Poursuivez le commentaire sur la discrimination d'un militaire féminin en raison de la maternité, à partir de sa dernière phrase.

╭─ EXTRAIT CHOISI

DISCRIMINATION D’UN MILITAIRE FEMININ EN RAISON DE LA MATERNITE :
LA SANCTION JUDICIAIRE DE PRATIQUES ILLEGALES
C’est suffisamment rare pour être salué : le commissaire du gouvernement a, pour la seconde fois, proposé au Conseil d’Etat de faire droit au recours d’un officier féminin aux fins d’annulation d’une notation et d’indemnisation des frais de Justice à l’audience du 20 Décembre 2006 de la section du contentieux (1).
Cette audience faisait suite à un arrêt favorable rendu en Août 2006 par le Conseil d’Etat (2) au terme duquel il a été jugé que « la décision du ministre de la défense en date du 27 avril 2005 confirmant le refus de renouvellement du contrat de Mme B a été motivée non par l’inaptitude de l’intéressée à remplir les fonctions qui lui avaient été confiées mais par la circonstance qu’elle avait obtenu des congés prolongés imputables aux incidents médicaux qui avaient accompagné sa grossesse et qu’elle avait ensuite demandé un congé parental d’éducation ; qu’un tel motif n’est pas de nature à être retenu pour justifier la mesure prise à l’encontre de Mme B ; que, par suite, celle-ci est fondée à demander, pour ce motif, l’annulation de la décision attaquée du ministre de la défense ».

╰─
╭─ LES DONNÉES

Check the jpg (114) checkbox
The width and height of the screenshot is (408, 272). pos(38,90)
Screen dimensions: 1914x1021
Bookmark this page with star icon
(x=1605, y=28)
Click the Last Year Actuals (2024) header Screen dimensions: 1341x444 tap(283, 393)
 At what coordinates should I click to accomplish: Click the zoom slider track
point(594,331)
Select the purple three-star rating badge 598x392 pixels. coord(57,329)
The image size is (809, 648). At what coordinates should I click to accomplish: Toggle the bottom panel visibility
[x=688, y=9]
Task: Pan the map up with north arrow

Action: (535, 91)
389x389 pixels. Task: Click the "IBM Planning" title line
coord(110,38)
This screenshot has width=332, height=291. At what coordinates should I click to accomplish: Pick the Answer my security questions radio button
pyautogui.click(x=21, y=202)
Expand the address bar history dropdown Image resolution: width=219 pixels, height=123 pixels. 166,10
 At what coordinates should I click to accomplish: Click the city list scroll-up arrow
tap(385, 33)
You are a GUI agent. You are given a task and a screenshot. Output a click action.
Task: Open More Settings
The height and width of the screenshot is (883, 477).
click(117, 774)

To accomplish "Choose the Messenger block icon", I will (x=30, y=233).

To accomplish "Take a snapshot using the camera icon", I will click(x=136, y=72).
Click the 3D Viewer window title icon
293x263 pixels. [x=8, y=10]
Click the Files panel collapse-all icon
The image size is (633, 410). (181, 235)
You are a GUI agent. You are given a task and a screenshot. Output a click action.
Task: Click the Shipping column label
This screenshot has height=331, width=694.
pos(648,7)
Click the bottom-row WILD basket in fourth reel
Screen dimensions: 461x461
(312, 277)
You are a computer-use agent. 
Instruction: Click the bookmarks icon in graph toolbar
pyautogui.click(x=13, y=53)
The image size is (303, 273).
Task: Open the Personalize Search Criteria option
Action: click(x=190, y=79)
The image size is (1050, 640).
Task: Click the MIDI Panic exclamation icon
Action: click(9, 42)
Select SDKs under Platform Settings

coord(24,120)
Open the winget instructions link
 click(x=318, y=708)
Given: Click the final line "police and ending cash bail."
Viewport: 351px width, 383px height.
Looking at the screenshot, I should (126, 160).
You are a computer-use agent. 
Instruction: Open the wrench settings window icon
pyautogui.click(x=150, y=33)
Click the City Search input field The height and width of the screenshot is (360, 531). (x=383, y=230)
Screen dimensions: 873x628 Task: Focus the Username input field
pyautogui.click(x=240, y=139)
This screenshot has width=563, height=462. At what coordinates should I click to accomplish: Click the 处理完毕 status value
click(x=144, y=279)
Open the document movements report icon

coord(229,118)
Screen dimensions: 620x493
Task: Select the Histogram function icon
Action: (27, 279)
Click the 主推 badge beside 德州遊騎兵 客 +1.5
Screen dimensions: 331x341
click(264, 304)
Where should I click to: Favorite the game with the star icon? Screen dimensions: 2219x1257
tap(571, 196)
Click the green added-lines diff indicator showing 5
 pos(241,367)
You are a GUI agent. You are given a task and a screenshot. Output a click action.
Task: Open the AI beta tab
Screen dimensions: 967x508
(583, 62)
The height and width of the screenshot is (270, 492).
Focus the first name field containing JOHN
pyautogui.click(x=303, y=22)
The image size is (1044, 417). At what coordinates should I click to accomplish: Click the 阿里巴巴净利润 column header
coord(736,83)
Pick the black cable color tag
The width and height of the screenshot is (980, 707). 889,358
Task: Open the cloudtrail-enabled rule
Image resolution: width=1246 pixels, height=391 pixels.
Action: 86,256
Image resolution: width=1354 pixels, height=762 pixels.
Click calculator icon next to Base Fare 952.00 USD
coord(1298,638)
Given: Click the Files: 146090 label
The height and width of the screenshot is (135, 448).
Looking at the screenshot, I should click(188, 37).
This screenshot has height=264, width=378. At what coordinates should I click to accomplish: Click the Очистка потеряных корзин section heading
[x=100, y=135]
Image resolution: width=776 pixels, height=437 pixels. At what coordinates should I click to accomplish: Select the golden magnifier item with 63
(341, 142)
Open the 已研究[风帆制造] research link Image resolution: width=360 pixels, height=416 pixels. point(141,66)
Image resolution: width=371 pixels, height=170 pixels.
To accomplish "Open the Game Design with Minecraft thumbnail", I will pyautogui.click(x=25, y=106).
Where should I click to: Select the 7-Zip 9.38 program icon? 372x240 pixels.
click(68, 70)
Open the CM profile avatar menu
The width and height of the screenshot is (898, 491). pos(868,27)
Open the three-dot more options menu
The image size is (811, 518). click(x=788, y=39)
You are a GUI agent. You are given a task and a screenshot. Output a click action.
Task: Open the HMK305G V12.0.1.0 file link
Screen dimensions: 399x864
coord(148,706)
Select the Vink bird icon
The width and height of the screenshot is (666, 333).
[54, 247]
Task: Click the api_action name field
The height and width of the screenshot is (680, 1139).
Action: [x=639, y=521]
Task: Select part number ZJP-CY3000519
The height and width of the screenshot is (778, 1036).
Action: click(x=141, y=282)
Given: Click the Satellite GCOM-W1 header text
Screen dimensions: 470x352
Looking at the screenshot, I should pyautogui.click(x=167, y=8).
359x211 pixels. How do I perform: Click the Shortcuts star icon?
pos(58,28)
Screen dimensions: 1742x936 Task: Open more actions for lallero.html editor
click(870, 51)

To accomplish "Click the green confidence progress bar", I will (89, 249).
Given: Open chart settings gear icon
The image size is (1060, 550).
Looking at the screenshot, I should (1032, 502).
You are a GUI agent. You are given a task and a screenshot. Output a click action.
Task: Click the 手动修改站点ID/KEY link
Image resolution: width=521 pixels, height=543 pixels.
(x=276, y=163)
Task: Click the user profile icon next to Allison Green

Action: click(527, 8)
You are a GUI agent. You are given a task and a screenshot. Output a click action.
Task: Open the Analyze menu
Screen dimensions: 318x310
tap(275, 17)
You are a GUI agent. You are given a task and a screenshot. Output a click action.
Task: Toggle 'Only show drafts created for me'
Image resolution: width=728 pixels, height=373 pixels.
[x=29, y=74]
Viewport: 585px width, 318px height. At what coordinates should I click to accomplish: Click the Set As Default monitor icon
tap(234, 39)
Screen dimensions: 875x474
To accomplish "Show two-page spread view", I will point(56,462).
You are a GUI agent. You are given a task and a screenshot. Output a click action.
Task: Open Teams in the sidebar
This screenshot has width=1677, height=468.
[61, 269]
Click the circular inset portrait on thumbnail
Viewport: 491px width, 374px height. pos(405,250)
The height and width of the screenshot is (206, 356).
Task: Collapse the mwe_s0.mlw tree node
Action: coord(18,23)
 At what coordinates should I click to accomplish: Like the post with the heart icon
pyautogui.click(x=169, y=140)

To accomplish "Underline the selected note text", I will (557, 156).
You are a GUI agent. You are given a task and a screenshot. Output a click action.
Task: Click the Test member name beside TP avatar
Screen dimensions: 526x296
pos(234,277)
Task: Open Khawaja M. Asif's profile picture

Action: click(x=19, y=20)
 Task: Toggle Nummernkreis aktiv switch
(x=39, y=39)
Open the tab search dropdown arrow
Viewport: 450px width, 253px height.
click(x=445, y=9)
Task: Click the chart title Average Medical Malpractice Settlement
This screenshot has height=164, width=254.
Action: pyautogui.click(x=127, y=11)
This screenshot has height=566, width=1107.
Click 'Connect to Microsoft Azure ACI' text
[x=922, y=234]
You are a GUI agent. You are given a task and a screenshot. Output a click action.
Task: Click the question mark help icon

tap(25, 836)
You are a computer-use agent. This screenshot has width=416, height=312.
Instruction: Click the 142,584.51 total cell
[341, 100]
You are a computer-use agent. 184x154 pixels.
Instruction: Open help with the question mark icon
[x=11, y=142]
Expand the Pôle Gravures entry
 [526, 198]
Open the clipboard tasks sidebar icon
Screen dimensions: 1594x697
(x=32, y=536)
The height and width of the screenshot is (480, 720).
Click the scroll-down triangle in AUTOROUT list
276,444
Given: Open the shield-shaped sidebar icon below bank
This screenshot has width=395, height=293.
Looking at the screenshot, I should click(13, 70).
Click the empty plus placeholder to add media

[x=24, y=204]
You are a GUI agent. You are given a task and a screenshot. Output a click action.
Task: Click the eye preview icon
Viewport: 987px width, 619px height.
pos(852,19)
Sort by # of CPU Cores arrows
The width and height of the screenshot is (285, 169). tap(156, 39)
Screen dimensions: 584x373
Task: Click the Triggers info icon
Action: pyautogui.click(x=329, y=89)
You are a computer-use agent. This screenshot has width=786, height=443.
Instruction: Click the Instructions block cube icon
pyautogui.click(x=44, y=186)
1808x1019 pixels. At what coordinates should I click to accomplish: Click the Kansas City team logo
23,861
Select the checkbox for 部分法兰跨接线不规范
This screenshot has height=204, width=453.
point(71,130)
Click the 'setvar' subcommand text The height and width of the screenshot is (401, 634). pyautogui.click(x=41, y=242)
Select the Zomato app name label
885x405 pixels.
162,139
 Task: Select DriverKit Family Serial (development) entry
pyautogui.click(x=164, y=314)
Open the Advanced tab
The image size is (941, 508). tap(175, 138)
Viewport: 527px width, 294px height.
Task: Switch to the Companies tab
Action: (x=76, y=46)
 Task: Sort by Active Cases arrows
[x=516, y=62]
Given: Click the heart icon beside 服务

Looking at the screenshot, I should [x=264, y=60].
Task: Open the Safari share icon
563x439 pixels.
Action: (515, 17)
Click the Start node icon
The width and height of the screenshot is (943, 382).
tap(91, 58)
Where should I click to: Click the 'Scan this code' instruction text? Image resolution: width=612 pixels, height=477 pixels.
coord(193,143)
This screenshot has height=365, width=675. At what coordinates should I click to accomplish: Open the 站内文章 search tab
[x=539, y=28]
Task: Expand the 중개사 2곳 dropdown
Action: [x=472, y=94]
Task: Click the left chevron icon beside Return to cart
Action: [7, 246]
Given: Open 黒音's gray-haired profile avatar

╰─

RÉPONSE ATTENDUE -
En effet, le contrat de cet officier féminin avait fait l’objet d’une décision de non renouvellement, alors même que deux mois tôt, avant le début des congés de maternité et pathologique réglementaires et surtout avant l’annonce de l’intention de l’officier de bénéficier d’un congé parental réglementaire, d’une part ses notations étaient excellentes, d’autre part le chef de corps avait émis un avis favorable au renouvellement du contrat et enfin un rapport des contrôleurs de la Région Terre soulignait la qualité du travail du service dans lequel elle était affectée.
C’est alors que les absences de l’officier parfaitement justifiées et conformes aux droits des personnels militaires féminins ont manifestement irrité pour aboutir au refus de renouvellement de son contrat.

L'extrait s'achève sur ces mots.